What number of lines in the data below contain the string "section"? Answer with that number alone.
- - - - -
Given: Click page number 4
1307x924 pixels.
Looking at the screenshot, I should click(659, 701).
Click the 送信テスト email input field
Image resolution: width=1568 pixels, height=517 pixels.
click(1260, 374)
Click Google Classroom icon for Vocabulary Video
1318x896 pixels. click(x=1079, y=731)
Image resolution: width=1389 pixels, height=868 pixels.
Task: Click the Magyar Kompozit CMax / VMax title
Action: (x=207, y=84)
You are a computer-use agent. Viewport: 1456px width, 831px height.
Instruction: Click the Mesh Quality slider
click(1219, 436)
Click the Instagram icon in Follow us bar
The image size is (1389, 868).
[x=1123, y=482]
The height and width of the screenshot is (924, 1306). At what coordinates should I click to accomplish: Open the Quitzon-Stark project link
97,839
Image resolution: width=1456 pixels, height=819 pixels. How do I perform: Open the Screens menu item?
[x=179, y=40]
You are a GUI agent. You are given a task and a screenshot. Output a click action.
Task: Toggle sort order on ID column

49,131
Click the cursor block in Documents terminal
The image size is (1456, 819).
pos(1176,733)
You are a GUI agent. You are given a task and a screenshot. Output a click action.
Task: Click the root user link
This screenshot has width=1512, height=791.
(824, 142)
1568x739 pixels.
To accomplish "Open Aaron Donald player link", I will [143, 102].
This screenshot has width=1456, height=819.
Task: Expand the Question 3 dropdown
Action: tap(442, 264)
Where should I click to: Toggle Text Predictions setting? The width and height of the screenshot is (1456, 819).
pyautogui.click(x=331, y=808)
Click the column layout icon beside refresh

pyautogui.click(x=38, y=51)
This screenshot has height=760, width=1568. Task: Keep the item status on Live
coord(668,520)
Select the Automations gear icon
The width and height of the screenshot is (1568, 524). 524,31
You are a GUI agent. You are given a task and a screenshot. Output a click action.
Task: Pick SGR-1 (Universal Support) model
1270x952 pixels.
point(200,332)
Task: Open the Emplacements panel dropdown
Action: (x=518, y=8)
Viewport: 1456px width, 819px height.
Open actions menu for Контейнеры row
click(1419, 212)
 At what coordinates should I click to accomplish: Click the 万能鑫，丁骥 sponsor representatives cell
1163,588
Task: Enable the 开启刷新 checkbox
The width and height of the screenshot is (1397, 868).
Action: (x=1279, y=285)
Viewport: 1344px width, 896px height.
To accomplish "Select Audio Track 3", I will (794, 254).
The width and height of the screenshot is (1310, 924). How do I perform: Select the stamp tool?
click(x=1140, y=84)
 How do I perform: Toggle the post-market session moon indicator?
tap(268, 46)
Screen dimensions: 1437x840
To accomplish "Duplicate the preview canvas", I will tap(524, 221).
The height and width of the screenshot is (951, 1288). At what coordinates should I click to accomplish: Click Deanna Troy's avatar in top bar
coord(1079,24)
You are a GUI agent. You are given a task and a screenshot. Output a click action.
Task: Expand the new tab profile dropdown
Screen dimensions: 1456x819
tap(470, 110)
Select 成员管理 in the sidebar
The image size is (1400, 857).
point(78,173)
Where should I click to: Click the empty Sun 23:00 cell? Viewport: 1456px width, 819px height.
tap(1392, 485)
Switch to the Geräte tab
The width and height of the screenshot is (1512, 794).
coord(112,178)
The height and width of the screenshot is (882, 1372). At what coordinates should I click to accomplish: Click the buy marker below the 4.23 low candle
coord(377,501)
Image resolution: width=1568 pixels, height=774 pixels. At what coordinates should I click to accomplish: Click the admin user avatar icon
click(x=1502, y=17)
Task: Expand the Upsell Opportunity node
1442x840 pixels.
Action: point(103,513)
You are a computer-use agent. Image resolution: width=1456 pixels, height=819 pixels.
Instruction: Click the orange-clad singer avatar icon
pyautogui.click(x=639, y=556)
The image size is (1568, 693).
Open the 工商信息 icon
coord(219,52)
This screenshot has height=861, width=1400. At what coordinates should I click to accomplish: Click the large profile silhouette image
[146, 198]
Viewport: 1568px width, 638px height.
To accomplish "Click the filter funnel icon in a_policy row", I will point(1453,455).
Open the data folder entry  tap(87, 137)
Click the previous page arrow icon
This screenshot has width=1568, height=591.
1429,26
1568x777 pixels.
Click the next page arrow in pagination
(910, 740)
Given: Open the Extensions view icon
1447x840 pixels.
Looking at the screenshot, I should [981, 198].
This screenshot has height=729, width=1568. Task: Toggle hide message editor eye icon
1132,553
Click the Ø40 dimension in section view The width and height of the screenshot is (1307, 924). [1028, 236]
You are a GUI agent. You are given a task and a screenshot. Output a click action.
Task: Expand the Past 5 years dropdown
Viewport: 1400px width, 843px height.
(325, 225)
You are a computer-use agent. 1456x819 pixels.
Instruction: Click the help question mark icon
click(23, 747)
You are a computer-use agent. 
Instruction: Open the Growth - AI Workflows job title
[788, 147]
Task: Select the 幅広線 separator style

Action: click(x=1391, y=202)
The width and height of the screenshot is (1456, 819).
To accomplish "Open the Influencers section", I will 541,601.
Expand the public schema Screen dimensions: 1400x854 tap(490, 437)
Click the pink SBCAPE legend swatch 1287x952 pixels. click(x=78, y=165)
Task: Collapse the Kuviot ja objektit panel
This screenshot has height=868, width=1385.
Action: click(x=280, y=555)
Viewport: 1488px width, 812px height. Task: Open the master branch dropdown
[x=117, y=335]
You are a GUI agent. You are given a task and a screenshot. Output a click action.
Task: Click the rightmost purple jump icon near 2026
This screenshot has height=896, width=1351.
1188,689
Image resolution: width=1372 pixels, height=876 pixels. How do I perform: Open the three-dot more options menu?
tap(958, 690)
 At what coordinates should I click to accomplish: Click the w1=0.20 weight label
- - - - -
## ANSWER FOR THIS EXERCISE
2